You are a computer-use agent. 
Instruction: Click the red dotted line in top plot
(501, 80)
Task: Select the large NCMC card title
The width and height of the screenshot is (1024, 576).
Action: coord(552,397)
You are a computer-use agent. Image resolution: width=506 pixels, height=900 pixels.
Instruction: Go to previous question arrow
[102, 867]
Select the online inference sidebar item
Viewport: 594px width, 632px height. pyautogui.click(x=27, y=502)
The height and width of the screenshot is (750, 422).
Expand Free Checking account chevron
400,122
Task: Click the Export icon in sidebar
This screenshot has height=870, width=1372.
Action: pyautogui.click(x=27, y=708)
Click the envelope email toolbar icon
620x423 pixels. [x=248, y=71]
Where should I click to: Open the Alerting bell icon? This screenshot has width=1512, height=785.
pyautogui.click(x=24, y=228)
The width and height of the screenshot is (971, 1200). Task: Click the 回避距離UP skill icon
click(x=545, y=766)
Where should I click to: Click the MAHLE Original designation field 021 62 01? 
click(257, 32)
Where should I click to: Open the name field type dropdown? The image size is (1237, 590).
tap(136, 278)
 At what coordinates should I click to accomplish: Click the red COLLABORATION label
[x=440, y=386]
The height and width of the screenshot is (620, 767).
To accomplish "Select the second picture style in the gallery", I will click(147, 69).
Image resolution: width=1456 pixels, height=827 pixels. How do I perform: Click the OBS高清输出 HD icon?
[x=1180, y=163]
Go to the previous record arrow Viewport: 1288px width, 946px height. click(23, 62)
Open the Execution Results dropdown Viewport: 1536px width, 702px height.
______________________________
* [Task description]
Go through the data and copy each line exactly as it reads.

* [Solution]
You are a computer-use agent. 
Instruction: Click the red dotted line in top plot
(501, 80)
Task: Select the large NCMC card title
The width and height of the screenshot is (1024, 576).
Action: coord(552,397)
You are a computer-use agent. Image resolution: width=506 pixels, height=900 pixels.
Instruction: Go to previous question arrow
[102, 867]
Select the online inference sidebar item
Viewport: 594px width, 632px height. pyautogui.click(x=27, y=502)
The height and width of the screenshot is (750, 422).
Expand Free Checking account chevron
400,122
Task: Click the Export icon in sidebar
This screenshot has height=870, width=1372.
Action: pyautogui.click(x=27, y=708)
Click the envelope email toolbar icon
620x423 pixels. [x=248, y=71]
Where should I click to: Open the Alerting bell icon? This screenshot has width=1512, height=785.
pyautogui.click(x=24, y=228)
The width and height of the screenshot is (971, 1200). Task: Click the 回避距離UP skill icon
click(x=545, y=766)
Where should I click to: Click the MAHLE Original designation field 021 62 01? 
click(257, 32)
Where should I click to: Open the name field type dropdown? The image size is (1237, 590).
tap(136, 278)
 At what coordinates should I click to accomplish: Click the red COLLABORATION label
[x=440, y=386]
The height and width of the screenshot is (620, 767).
To accomplish "Select the second picture style in the gallery", I will click(147, 69).
Image resolution: width=1456 pixels, height=827 pixels. How do I perform: Click the OBS高清输出 HD icon?
[x=1180, y=163]
Go to the previous record arrow Viewport: 1288px width, 946px height. click(23, 62)
Open the Execution Results dropdown Viewport: 1536px width, 702px height.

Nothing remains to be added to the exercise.